NON à Schengen-Dublin: entretien avec Nils de Dardel

NON à Schengen-Dublin: entretien avec Nils de Dardel

Le 5 juin prochain, nous voterons sur l’adhésion de la Suisse à l’Europe des polices (ratification des accords de Schengen-Dubin), contestée par la droite nationaliste. solidaritéS appelle à voter NON et soutient l’Appel «Ensemble pour une Europe solidaire dans un monde solidaire». Rappelons que cet appel a été lancé par différentes composantes de la gauche politique (solidaritéS, libertaires, PdT/POP, listes alternatives en Suisse-alémanique), de la gauche syndicale (le Syndicat des travailleuses et travailleurs-SIT de Genève, des militant-e-s et responsables syndicaux de Comedia, de SUD, d’Unia et de l’Autre syndicat), par des écologistes, comme le co-président des Verts du canton de Zurich, ainsi que par des personnes engagées dans la solidarité internationale, la défense des droits des migrant-e-s (sans-papiers, requérants d’asile, NEM). Nous nous sommes entretenus à ce sujet avec Nils de Dardel, ex-Conseiller national genevois, qui a démissionné récemment du PS, et qui est l’un des initiateurs de l’«appel pour la défense des libertés, NON à Schengen-Dublin…», avec Pierre Vanek et Jean-Michel Dolivo. (réd)

Quel est le principal argument au nom duquel tu te prononces pour le NON à la ratification des accords de Schengen-Dublin par la Suisse?

Pour moi, il y a deux arguments principaux d’égale valeur pour refuser les accords de Schengen-Dublin.
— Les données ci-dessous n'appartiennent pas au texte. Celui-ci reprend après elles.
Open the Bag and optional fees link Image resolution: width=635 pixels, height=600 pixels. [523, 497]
Tout d’abord, l’ouverture des frontières nationales, prévue par l’accord de Schengen, conduit à une augmentation considérable des contrôles de police aléatoires à l’intérieur des territoires nationaux. C’est ce qui se passerait en Suisse, en cas de ratification du traité de Schengen. D’ores et déjà, les autorités fédérales et cantonales annoncent davantage de présence policière à l’intérieur du territoire. Il s’agirait de contrôles d’identité effectués souvent «au hasard» en violation du principe qui veut que la police ne contrôle l’identité qu’en cas de soupçon concret d’une infraction.
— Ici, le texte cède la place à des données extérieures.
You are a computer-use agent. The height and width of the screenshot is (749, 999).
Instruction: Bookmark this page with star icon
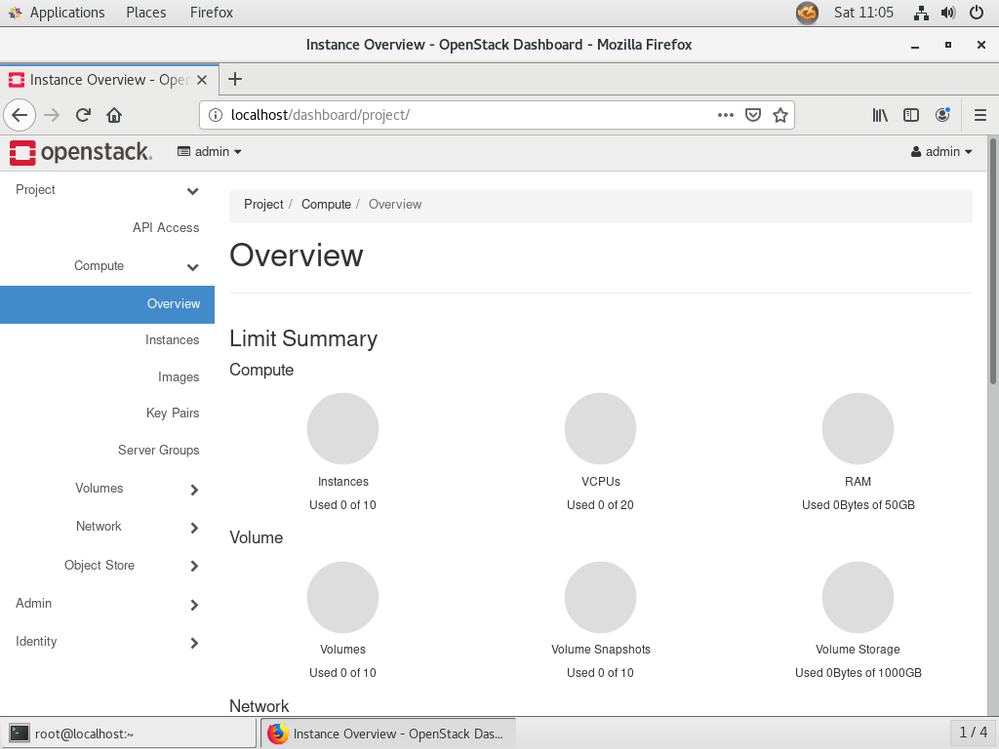pyautogui.click(x=781, y=115)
Le deuxième argument est relatif au secret bancaire. Le traité faisant adhérer la Suisse à Schengen prévoit une énorme exception à la coopération policière et judiciaire de la Suisse avec l’Europe: les infractions fiscales en matière d’imposition directe. Cette exception garantit la fuite de capitaux privés clandestins vers la Suisse, c’est-à-dire un vol organisé par de nombreuses personnes fortunées et de nombreuses sociétés au préjudice des fiscs nationaux, c’est-à-dire au préjudice de la sécurité sociale, de la santé publique et de l’instruction publique des pays européens.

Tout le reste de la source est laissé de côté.